━━ Raw data

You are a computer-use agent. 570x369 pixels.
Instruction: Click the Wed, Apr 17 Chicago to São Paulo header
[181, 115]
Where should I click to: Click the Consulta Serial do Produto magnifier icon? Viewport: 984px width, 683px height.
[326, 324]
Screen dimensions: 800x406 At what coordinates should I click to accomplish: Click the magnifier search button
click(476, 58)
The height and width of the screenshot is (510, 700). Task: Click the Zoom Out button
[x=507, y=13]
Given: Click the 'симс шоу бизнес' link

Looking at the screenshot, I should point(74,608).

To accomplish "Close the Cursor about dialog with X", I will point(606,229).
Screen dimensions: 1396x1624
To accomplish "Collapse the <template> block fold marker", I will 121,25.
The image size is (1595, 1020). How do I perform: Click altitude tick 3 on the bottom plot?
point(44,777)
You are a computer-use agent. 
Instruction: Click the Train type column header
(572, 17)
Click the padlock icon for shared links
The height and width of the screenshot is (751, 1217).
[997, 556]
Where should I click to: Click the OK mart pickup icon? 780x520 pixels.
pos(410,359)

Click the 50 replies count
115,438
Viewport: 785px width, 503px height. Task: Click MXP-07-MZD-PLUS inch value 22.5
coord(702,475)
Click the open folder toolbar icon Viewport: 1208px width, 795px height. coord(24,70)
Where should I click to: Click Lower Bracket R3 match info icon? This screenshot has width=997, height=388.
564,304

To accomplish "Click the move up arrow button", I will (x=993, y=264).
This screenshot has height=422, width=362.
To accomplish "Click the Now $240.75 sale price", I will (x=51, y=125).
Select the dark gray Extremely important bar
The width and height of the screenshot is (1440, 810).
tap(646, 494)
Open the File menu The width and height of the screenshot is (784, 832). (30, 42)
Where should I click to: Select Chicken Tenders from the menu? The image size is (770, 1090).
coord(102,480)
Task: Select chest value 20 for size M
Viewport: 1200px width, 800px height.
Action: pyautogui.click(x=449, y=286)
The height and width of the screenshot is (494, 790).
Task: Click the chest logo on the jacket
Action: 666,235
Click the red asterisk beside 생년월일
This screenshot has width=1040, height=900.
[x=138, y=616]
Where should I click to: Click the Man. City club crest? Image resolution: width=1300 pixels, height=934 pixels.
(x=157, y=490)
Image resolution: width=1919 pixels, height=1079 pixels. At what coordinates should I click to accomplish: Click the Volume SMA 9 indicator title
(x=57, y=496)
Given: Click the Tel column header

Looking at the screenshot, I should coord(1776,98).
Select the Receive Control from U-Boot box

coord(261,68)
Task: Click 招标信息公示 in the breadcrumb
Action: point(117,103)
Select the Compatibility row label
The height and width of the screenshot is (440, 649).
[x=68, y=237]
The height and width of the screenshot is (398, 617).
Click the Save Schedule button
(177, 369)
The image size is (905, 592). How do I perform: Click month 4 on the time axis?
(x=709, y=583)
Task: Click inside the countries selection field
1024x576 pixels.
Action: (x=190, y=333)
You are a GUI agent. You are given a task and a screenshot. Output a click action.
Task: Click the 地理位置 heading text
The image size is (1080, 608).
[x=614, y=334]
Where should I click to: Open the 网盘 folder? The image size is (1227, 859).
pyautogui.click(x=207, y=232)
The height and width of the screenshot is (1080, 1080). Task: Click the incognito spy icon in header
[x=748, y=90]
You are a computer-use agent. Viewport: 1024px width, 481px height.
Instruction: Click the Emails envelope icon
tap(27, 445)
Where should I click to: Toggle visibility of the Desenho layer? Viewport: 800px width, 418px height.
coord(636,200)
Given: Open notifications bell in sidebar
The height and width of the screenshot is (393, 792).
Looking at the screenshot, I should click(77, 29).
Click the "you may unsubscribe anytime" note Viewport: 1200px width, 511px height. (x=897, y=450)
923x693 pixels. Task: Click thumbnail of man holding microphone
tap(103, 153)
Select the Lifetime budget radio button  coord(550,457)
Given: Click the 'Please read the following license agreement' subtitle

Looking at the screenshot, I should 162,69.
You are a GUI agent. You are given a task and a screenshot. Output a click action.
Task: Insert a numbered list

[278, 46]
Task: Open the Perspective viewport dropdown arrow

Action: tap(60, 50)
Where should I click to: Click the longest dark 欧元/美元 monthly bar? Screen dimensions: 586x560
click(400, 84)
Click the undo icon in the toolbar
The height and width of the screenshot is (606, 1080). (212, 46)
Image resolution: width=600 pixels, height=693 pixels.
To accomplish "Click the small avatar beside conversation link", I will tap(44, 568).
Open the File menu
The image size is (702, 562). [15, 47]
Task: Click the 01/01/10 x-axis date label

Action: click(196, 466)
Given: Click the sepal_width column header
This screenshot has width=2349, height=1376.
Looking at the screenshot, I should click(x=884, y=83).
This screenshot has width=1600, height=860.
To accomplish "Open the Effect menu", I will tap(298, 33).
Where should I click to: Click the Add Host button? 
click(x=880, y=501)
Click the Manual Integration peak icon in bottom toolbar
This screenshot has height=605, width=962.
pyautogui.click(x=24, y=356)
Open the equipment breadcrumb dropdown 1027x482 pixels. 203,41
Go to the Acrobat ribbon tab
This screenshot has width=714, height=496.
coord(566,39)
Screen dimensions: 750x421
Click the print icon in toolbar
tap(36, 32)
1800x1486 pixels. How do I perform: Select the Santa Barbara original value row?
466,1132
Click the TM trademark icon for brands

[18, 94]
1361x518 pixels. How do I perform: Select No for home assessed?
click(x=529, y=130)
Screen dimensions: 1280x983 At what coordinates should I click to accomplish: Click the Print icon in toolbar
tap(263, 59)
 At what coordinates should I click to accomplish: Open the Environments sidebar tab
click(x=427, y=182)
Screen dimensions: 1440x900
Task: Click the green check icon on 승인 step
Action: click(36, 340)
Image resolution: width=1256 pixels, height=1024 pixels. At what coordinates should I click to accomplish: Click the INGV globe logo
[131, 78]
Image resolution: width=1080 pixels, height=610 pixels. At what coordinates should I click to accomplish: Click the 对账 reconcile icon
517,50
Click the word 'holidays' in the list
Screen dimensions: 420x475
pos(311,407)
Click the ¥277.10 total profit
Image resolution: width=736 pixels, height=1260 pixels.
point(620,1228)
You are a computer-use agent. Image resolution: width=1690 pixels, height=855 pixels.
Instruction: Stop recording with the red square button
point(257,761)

━━━━

### To do
Recopy the entries above exactly, with every line included.

### Result
You are a computer-use agent. 570x369 pixels.
Instruction: Click the Wed, Apr 17 Chicago to São Paulo header
[181, 115]
Where should I click to: Click the Consulta Serial do Produto magnifier icon? Viewport: 984px width, 683px height.
[326, 324]
Screen dimensions: 800x406 At what coordinates should I click to accomplish: Click the magnifier search button
click(476, 58)
The height and width of the screenshot is (510, 700). Task: Click the Zoom Out button
[x=507, y=13]
Given: Click the 'симс шоу бизнес' link

Looking at the screenshot, I should point(74,608).

To accomplish "Close the Cursor about dialog with X", I will point(606,229).
Screen dimensions: 1396x1624
To accomplish "Collapse the <template> block fold marker", I will 121,25.
The image size is (1595, 1020). How do I perform: Click altitude tick 3 on the bottom plot?
point(44,777)
You are a computer-use agent. 
Instruction: Click the Train type column header
(572, 17)
Click the padlock icon for shared links
The height and width of the screenshot is (751, 1217).
[997, 556]
Where should I click to: Click the OK mart pickup icon? 780x520 pixels.
pos(410,359)

Click the 50 replies count
115,438
Viewport: 785px width, 503px height. Task: Click MXP-07-MZD-PLUS inch value 22.5
coord(702,475)
Click the open folder toolbar icon Viewport: 1208px width, 795px height. coord(24,70)
Where should I click to: Click Lower Bracket R3 match info icon? This screenshot has width=997, height=388.
564,304

To accomplish "Click the move up arrow button", I will (x=993, y=264).
This screenshot has height=422, width=362.
To accomplish "Click the Now $240.75 sale price", I will (x=51, y=125).
Select the dark gray Extremely important bar
The width and height of the screenshot is (1440, 810).
tap(646, 494)
Open the File menu The width and height of the screenshot is (784, 832). (30, 42)
Where should I click to: Select Chicken Tenders from the menu? The image size is (770, 1090).
coord(102,480)
Task: Select chest value 20 for size M
Viewport: 1200px width, 800px height.
Action: pyautogui.click(x=449, y=286)
The height and width of the screenshot is (494, 790).
Task: Click the chest logo on the jacket
Action: 666,235
Click the red asterisk beside 생년월일
This screenshot has width=1040, height=900.
[x=138, y=616]
Where should I click to: Click the Man. City club crest? Image resolution: width=1300 pixels, height=934 pixels.
(x=157, y=490)
Image resolution: width=1919 pixels, height=1079 pixels. At what coordinates should I click to accomplish: Click the Volume SMA 9 indicator title
(x=57, y=496)
Given: Click the Tel column header

Looking at the screenshot, I should coord(1776,98).
Select the Receive Control from U-Boot box

coord(261,68)
Task: Click 招标信息公示 in the breadcrumb
Action: point(117,103)
Select the Compatibility row label
The height and width of the screenshot is (440, 649).
[x=68, y=237]
The height and width of the screenshot is (398, 617).
Click the Save Schedule button
(177, 369)
The image size is (905, 592). How do I perform: Click month 4 on the time axis?
(x=709, y=583)
Task: Click inside the countries selection field
1024x576 pixels.
Action: (x=190, y=333)
You are a GUI agent. You are given a task and a screenshot. Output a click action.
Task: Click the 地理位置 heading text
The image size is (1080, 608).
[x=614, y=334]
Where should I click to: Open the 网盘 folder? The image size is (1227, 859).
pyautogui.click(x=207, y=232)
The height and width of the screenshot is (1080, 1080). Task: Click the incognito spy icon in header
[x=748, y=90]
You are a computer-use agent. Viewport: 1024px width, 481px height.
Instruction: Click the Emails envelope icon
tap(27, 445)
Where should I click to: Toggle visibility of the Desenho layer? Viewport: 800px width, 418px height.
coord(636,200)
Given: Open notifications bell in sidebar
The height and width of the screenshot is (393, 792).
Looking at the screenshot, I should click(77, 29).
Click the "you may unsubscribe anytime" note Viewport: 1200px width, 511px height. (x=897, y=450)
923x693 pixels. Task: Click thumbnail of man holding microphone
tap(103, 153)
Select the Lifetime budget radio button  coord(550,457)
Given: Click the 'Please read the following license agreement' subtitle

Looking at the screenshot, I should 162,69.
You are a GUI agent. You are given a task and a screenshot. Output a click action.
Task: Insert a numbered list

[278, 46]
Task: Open the Perspective viewport dropdown arrow

Action: tap(60, 50)
Where should I click to: Click the longest dark 欧元/美元 monthly bar? Screen dimensions: 586x560
click(400, 84)
Click the undo icon in the toolbar
The height and width of the screenshot is (606, 1080). (212, 46)
Image resolution: width=600 pixels, height=693 pixels.
To accomplish "Click the small avatar beside conversation link", I will tap(44, 568).
Open the File menu
The image size is (702, 562). [15, 47]
Task: Click the 01/01/10 x-axis date label

Action: click(196, 466)
Given: Click the sepal_width column header
This screenshot has width=2349, height=1376.
Looking at the screenshot, I should click(x=884, y=83).
This screenshot has width=1600, height=860.
To accomplish "Open the Effect menu", I will tap(298, 33).
Where should I click to: Click the Add Host button? 
click(x=880, y=501)
Click the Manual Integration peak icon in bottom toolbar
This screenshot has height=605, width=962.
pyautogui.click(x=24, y=356)
Open the equipment breadcrumb dropdown 1027x482 pixels. 203,41
Go to the Acrobat ribbon tab
This screenshot has width=714, height=496.
coord(566,39)
Screen dimensions: 750x421
Click the print icon in toolbar
tap(36, 32)
1800x1486 pixels. How do I perform: Select the Santa Barbara original value row?
466,1132
Click the TM trademark icon for brands

[18, 94]
1361x518 pixels. How do I perform: Select No for home assessed?
click(x=529, y=130)
Screen dimensions: 1280x983 At what coordinates should I click to accomplish: Click the Print icon in toolbar
tap(263, 59)
 At what coordinates should I click to accomplish: Open the Environments sidebar tab
click(x=427, y=182)
Screen dimensions: 1440x900
Task: Click the green check icon on 승인 step
Action: click(36, 340)
Image resolution: width=1256 pixels, height=1024 pixels. At what coordinates should I click to accomplish: Click the INGV globe logo
[131, 78]
Image resolution: width=1080 pixels, height=610 pixels. At what coordinates should I click to accomplish: Click the 对账 reconcile icon
517,50
Click the word 'holidays' in the list
Screen dimensions: 420x475
pos(311,407)
Click the ¥277.10 total profit
Image resolution: width=736 pixels, height=1260 pixels.
point(620,1228)
You are a computer-use agent. Image resolution: width=1690 pixels, height=855 pixels.
Instruction: Stop recording with the red square button
point(257,761)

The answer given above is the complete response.